* _CONSEGNA A_:
Indica se le affermazioni seguenti concordano con il testo su Porta Stufi, rispondendo sì o no e citando alla lettera le parole decisive. (i) Porta Stufi è stata riaperta intorno alla metà degli anni Ottanta del secolo scorso. (ii) La cinta tarlatesca fu iniziata nel 1194 per volere di Guido Tarlati. (iii) Angelo Tafi respinse l'ipotesi di Lorenzo Guazzesi sull'origine del nome.
* _CONSEGNA B_:
Riporta senza alcuna modifica il tratto del testo su Porta Stufi che va da "Oggi per migliaia" fino a "da Angelo Tafi.".
* _CONSEGNA C_:
Nel testo su Porta Stufi, quanti ingressi ipotizzò Ubaldo Pasqui per le mura di fine XII secolo?

* _TESTO DA LEGGERE_:
....

A cura di Marco Botti

Centro Storico

Porta Stufi, da porta murata a principale accesso dei turisti

Un ingresso strategico dell’Arezzo medievale che, dopo secoli, consente di nuovo ad aretini e visitatori di raggiungere il centro città

Oggi per migliaia di aretini e turisti raggiungere il centro storico cittadino attraverso Porta Stufi (o di Stufo) è una consuetudine, ma fino alla sua riapertura, avvenuta intorno alla metà degli anni Ottanta del secolo scorso, questo ingresso strategico dell’Arezzo medievale rimase completamente murato per secoli.

Nel nome di origine germanica, “stufi o stufo”, secondo Lorenzo Guazzesi si celava il riferimento a uno stabilimento termale della zona scomparso. La congettura dell’erudito e giureconsulto aretino del Settecento veniva ripresa e sostenuta anche da Angelo Tafi.

Di sicuro Porta Stufi era uno degli accessi settentrionali della cinta tarlatesca, la più grande nella storia di Arezzo, già in costruzione nel 1317 per volere del vescovo di Arezzo Guido Tarlati. Considerando tuttavia che in questo settore della cerchia muraria la sovrapposizione con il circuito eretto tra il 1194 e il 1200 è quasi speculare, secondo Ubaldo Pasqui l’ingresso era anche uno dei tredici da lui ipotizzati per le mura di fine XII secolo.

....

* _MATERIALE FORNITO_:

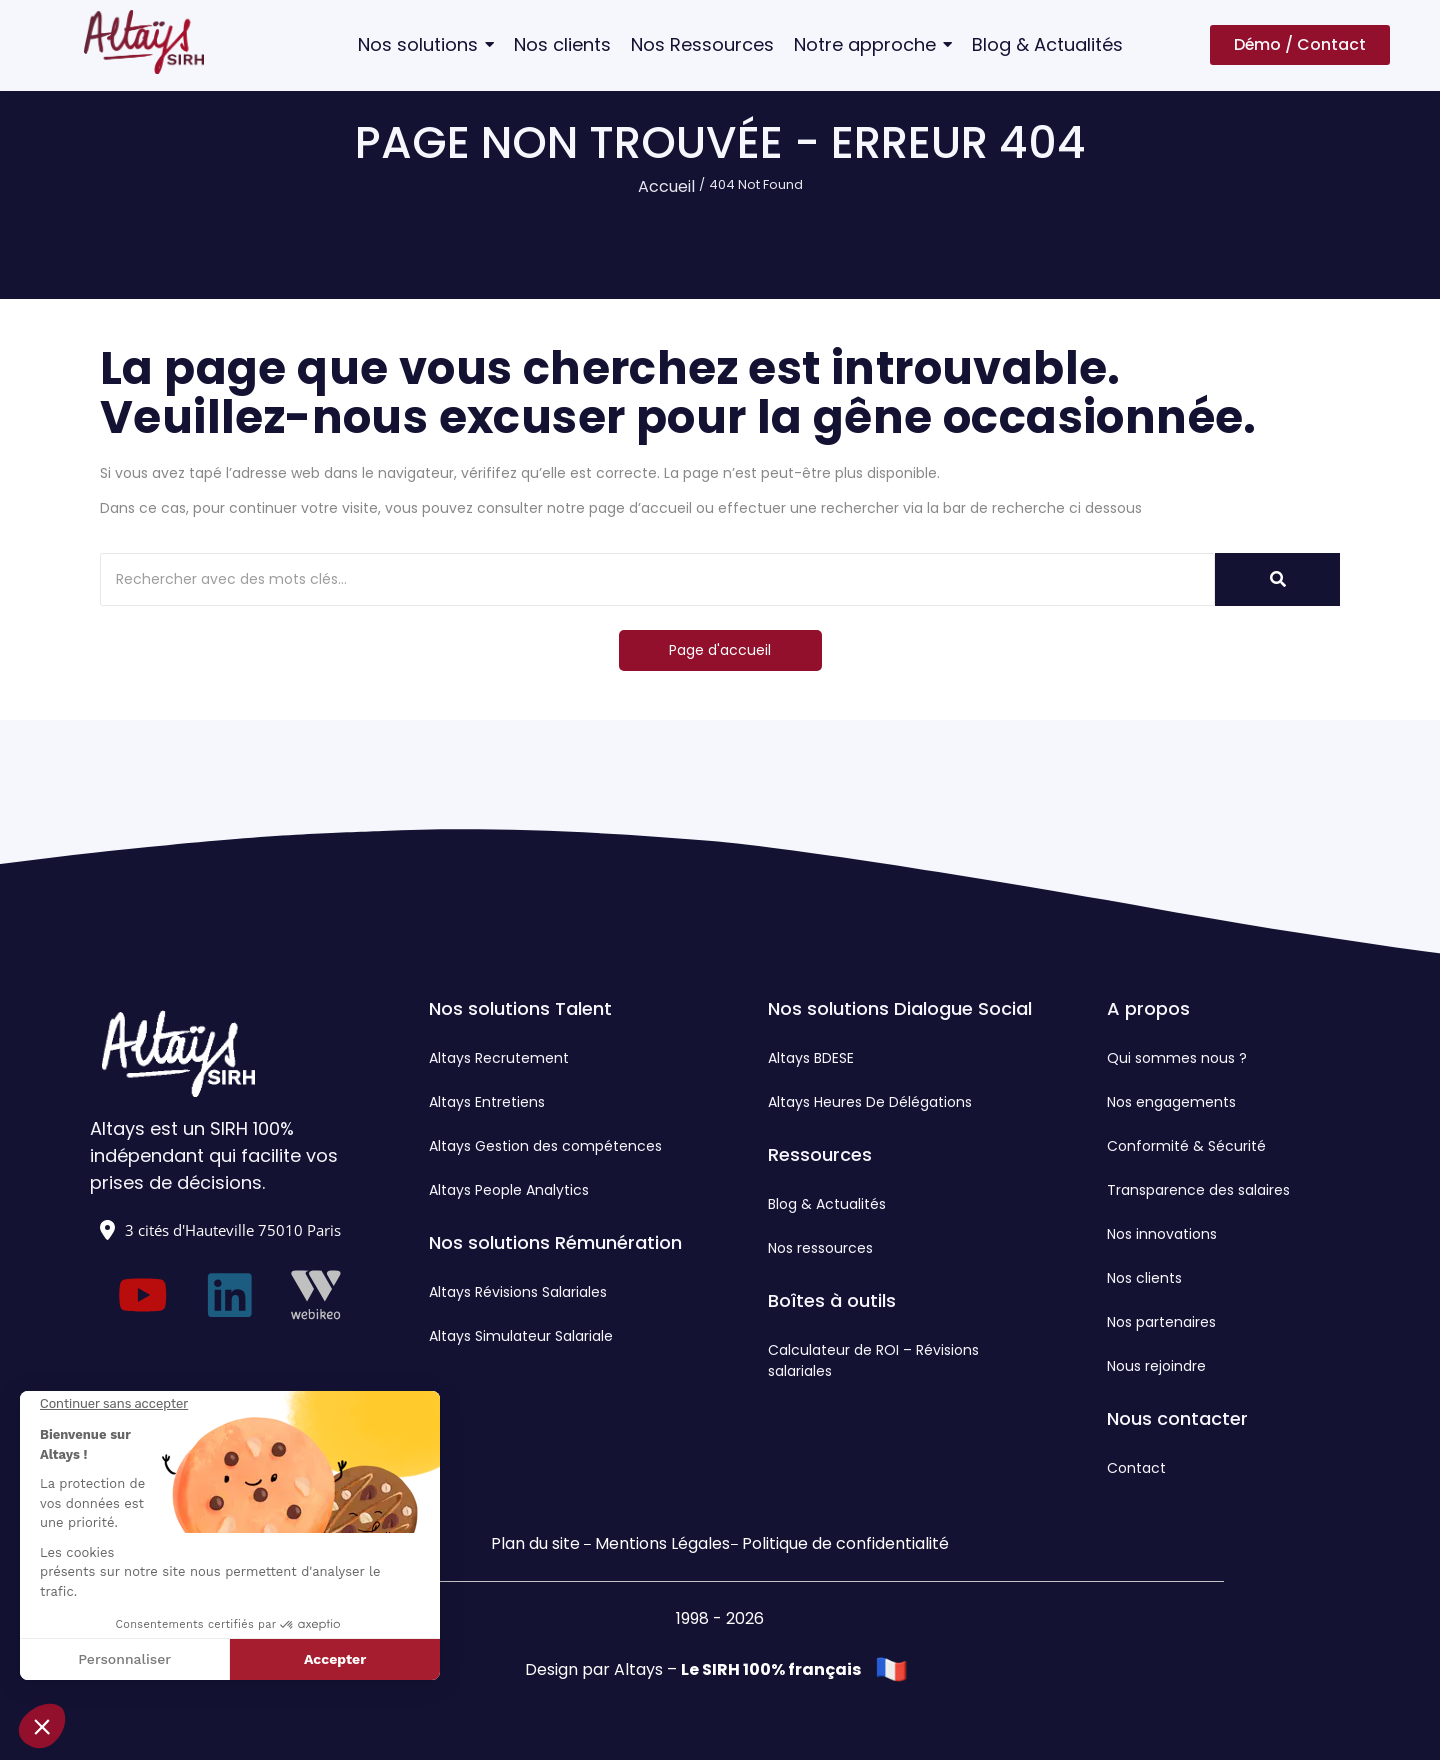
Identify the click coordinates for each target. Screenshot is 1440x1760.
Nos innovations (1162, 1234)
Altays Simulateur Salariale (521, 1336)
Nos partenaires (1161, 1322)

....

* _SOLUZIONE A_:
(i) Sì: "fino alla sua riapertura, avvenuta intorno alla metà degli anni Ottanta del secolo scorso"
(ii) No: "già in costruzione nel 1317 per volere del vescovo di Arezzo Guido Tarlati"
(iii) No: "veniva ripresa e sostenuta anche da Angelo Tafi"

* _SOLUZIONE B_:
Oggi per migliaia di aretini e turisti raggiungere il centro storico cittadino attraverso Porta Stufi (o di Stufo) è una consuetudine, ma fino alla sua riapertura, avvenuta intorno alla metà degli anni Ottanta del secolo scorso, questo ingresso strategico dell’Arezzo medievale rimase completamente murato per secoli.

Nel nome di origine germanica, “stufi o stufo”, secondo Lorenzo Guazzesi si celava il riferimento a uno stabilimento termale della zona scomparso. La congettura dell’erudito e giureconsulto aretino del Settecento veniva ripresa e sostenuta anche da Angelo Tafi.

* _SOLUZIONE C_:
Tredici.